Maka oleh karena itu saya minta kepada tuan-tuan sekalian, janganlah tuan-tuan gentar di dalam hati, janganlah mengingat bahwa ini dan itu lebih dulu harus selesai dengan njelimet, dan kalau sudah selesai, baru kita dapat merdeka. Alangkah berlainannnya tuan-tuan punya semangat, -jikalau tuan-tuan demikian-, dengan semangat pemuda-pemuda kita yang 2 milyun banyaknya. Dua milyun pemuda ini menyampaikan seruan pada saya, 2 milyun pemuda ini semua berhasrat Indonesia Merdeka Sekarang! (Tepuk tangan riuh).
Saudara-saudara, kenapa kita sebagai pemimpin rakyat, yang mengetahui sejarah, menjadi zwaarwichtig, menjadi gentar, pada hal semboyan Indonesia merdeka bukan sekarang saja kita siarkan? Berpuluh-puluh tahun yang lalu, kita telah menyiarkan semboyan Indonesia merdeka, bahkan sejak tahun 1932 dengan nyata-nyata kita mempunyai semboyan „INDONESIA MERDEKA SEKARANG". Bahkan 3 kali sekarang, yaitu Indonesia Merdeka sekarang! Sekarang! Sekarang!“
***
Inilah teriakan Sang Bung, saat mempersiapkan prinsip-prinsip dasar kemerdekaan Indonesia, 1 Juni – 60 tahun yang lalu. Badan yang dinamakan “Dokuritsu Zyunbi Tyoosakai" dimana Sang Bung merupakan salah satu anggotanya, telah mengadakan sidangnya yang pertama dari tanggal 29 Mei tahun 1945 sampai dengan tanggal 1 Juni 1945 dan yang kedua dari tanggal 10 Juli 1945 sampai dengan tanggal 17 Juli 1945. Pada akhir sidang pertama itulah prinsip-prinsip dasar bernegara disampaikan oleh Sang Bung.
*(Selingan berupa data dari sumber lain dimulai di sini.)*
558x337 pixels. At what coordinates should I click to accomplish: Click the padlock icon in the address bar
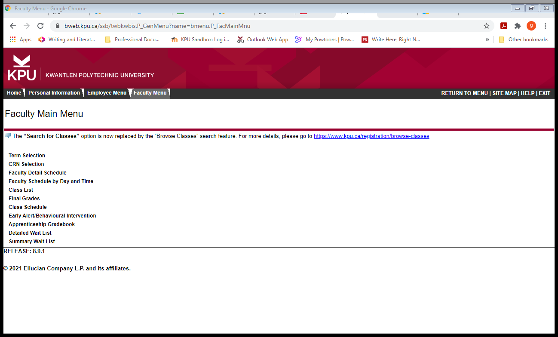[x=57, y=26]
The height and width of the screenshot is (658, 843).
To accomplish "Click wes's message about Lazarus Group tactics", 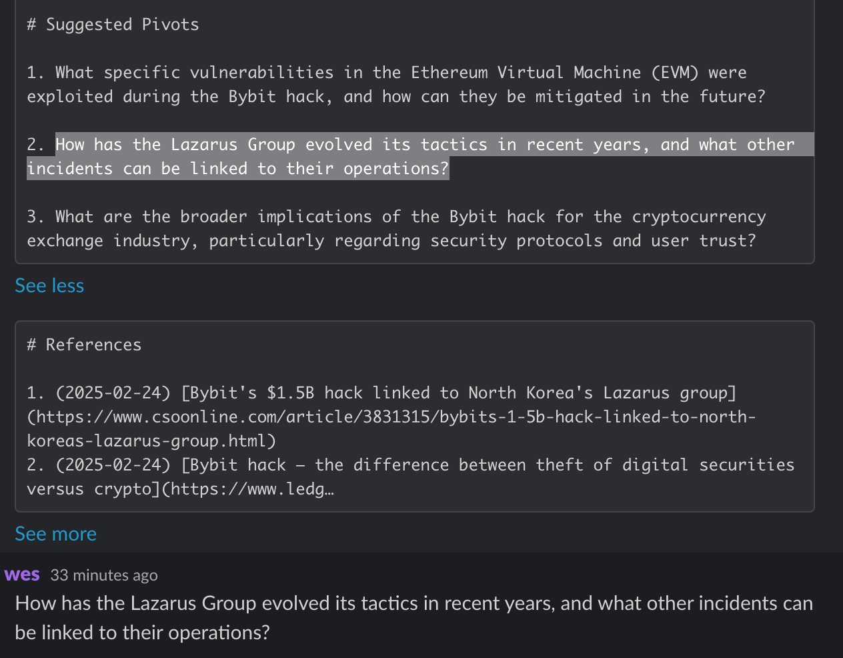I will tap(414, 618).
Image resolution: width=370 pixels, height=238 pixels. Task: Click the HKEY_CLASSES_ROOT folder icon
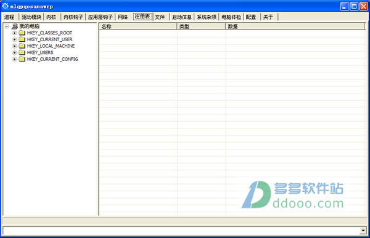(22, 33)
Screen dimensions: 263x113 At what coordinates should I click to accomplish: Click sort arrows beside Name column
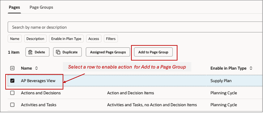click(x=36, y=68)
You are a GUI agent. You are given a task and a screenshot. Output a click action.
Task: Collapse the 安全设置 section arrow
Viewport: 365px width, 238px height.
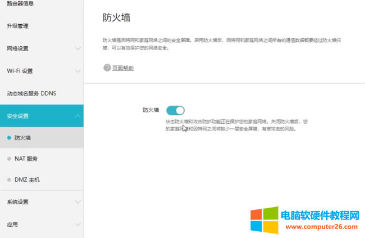[77, 116]
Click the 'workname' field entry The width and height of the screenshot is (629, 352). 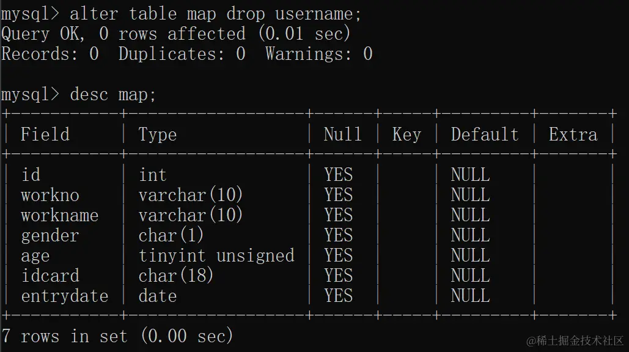59,215
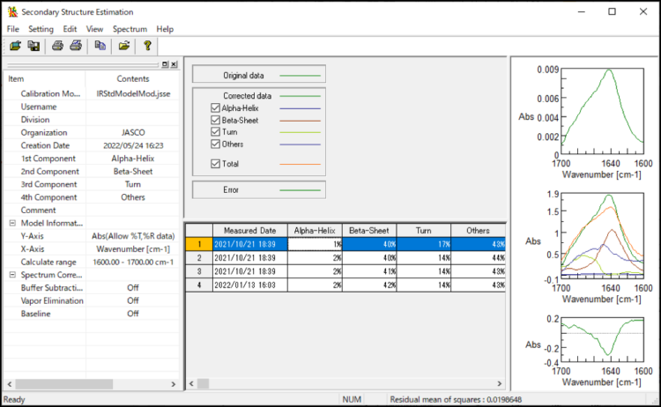The width and height of the screenshot is (661, 407).
Task: Float the information panel with undock button
Action: tap(165, 64)
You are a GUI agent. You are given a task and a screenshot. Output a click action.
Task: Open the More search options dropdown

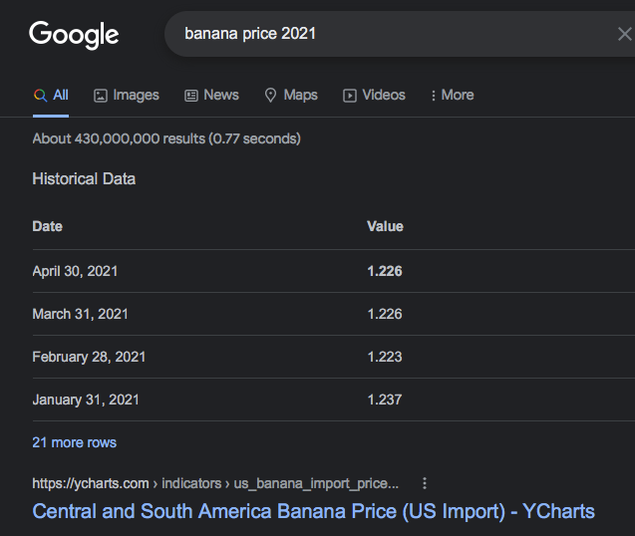(x=452, y=96)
Kita sekarang mengenal pidato tersebut sebagai pidato Lahirnya Pancasila.

Dan prinsip-prinsip dasar tersebut pada akhirnya diterjemahkan dalam 2,5 bulan berikutnya. 17 Agustus 1945. Tanpa modal apapun Sang Bung beserta rekan-rekannya memasang bendera merah putih didepan rumahnya, sambil membaca catatan Deklarasi Kemerdekaan.

Tidak terasa, roda sejarah telah berputar 60 kali. Jembatan demi jembatan telah selesai dibangun oleh Sang Bung dan para penerusnya. Sang Arsitek (yang benar-benar insinyur arsitek, meskipun karya arsitekturnya penuh kegagalan) telah menorehkan arsitektur pertama, dan paling mendasar – Jembatan Emas kemerdekaan. Dengan prinsip dasar seperti yang Beliau impikan dalam pidato tersebut.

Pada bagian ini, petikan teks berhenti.